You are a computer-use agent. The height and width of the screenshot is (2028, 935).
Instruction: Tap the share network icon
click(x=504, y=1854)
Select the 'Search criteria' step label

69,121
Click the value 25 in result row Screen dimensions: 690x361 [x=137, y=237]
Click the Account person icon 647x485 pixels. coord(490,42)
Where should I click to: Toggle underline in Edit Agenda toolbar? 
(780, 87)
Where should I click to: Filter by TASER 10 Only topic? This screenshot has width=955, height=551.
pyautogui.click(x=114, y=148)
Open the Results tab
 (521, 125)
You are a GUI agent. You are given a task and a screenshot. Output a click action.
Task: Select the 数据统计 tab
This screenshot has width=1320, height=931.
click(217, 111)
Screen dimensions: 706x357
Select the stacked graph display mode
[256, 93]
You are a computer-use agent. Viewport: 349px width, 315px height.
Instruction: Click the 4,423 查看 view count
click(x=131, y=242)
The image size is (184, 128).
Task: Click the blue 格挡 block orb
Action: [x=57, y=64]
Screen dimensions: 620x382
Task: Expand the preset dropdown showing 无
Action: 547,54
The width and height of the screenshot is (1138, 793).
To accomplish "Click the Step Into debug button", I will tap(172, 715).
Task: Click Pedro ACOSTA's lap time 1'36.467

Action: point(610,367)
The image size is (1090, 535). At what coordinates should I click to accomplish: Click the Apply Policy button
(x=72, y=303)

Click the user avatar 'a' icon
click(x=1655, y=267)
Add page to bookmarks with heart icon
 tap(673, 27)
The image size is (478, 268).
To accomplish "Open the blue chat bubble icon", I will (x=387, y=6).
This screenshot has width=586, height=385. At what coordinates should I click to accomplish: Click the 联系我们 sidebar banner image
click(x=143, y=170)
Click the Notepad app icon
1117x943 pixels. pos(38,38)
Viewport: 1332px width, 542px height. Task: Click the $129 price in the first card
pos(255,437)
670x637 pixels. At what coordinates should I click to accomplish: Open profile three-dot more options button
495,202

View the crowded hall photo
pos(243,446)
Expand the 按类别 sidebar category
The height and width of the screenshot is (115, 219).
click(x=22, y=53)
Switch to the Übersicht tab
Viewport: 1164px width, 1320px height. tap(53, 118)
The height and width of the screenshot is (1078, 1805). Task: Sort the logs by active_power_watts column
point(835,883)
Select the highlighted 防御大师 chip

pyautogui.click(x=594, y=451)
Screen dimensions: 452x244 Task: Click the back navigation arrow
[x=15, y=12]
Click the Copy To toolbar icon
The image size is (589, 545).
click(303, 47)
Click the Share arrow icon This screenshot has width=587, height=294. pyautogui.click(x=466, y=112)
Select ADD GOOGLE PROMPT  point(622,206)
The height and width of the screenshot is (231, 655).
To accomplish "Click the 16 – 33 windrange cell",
☆ ☆ ☆ ☆ ☆ ☆ ☆
How many lines above contain the string "accomplish", with case counting? Reply with the number alone.

6